As far as those scary-looking MRIs go (which are the exception, not the norm), there are quite a few factors behind why filler can end up beyond where it had been injected.
“A high volume of filler injected, and filler injected into high-pressure areas, can lead to filler overflowing into adjacent areas with lower pressure,” Lin explained. In the case of lip fillers, it can lead to a “filler mustache,” where filler injected into the lips spreads above the mouth.
But just because filler has migrated doesn’t necessarily mean it’s going to cause any harm. And if it does ― likely by becoming infected or forming nodules ― the filler can be dissolved with hyaluronidase. “The low-level amounts remaining in the body have not been shown to be a problem,” Rajani said. “Because it is in such small amounts, it isn’t visible to the human eye. So at this point, there are no known long-term side effects to this, but we are always monitoring.”
Lin agrees. “Filler migration and fillers that last a long time do not necessarily indicate anything unsafe.”

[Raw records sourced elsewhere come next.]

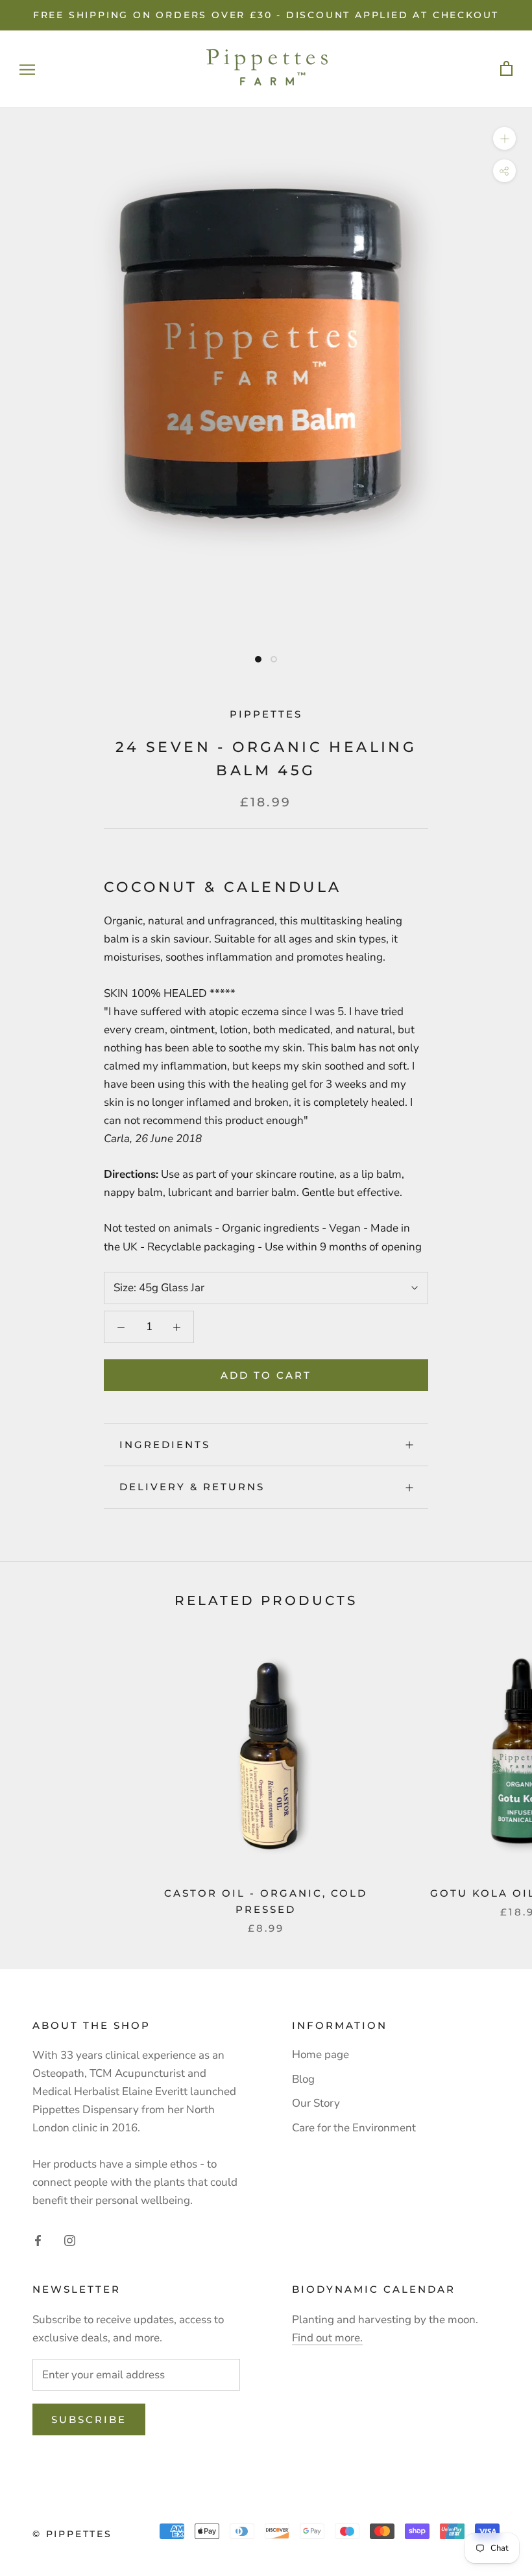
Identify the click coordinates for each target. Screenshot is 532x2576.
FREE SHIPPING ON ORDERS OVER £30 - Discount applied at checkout (266, 15)
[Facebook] (37, 2240)
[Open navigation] (27, 69)
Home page (320, 2054)
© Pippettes (72, 2534)
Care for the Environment (354, 2127)
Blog (303, 2079)
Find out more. (327, 2337)
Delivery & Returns (192, 1487)
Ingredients (164, 1444)
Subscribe (89, 2419)
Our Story (316, 2103)
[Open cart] (506, 69)
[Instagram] (69, 2240)
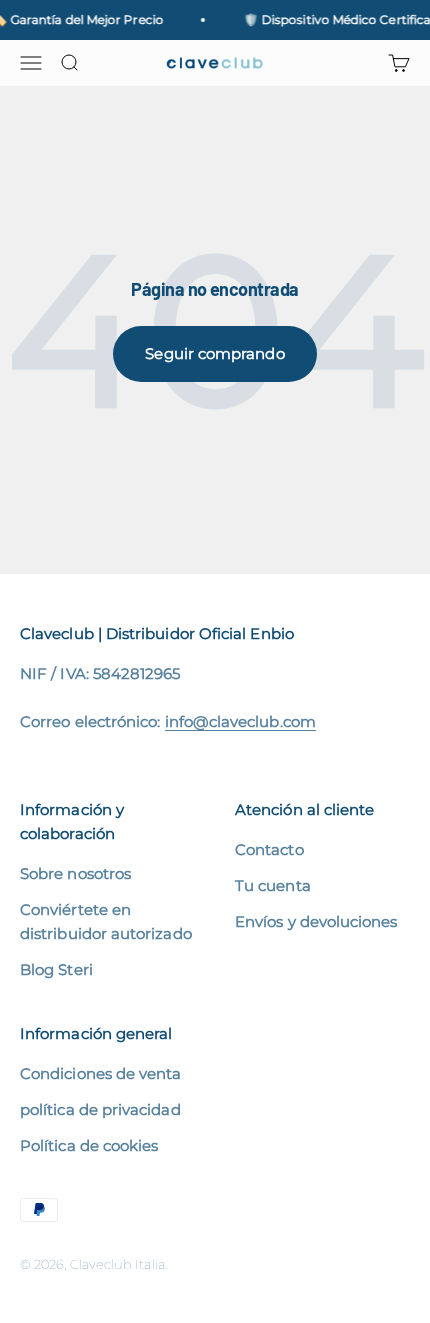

Though fillers are generally safe, they are not without risks. But those risks — like being injected by an untrained provider or by someone using unapproved or “black market” fillers — can be mitigated by going to a licensed professional with extensive training. “Finding the right plastic surgeon or dermatologist to perform your dermal filler procedure and optimize your safety is key,” Lin said. During your consultation, ask questions about the procedure and the filler used, and be sure you feel comfortable before proceeding.
The problems that fear-mongering content creators warn of aren’t completely without merit, but perhaps their message is overblown. Filler migration is real, and the length of time these fillers exist can surpass their marketed lifespan. But a provider who knows what they are doing can turn these into non-issues, and, most important, do so safely.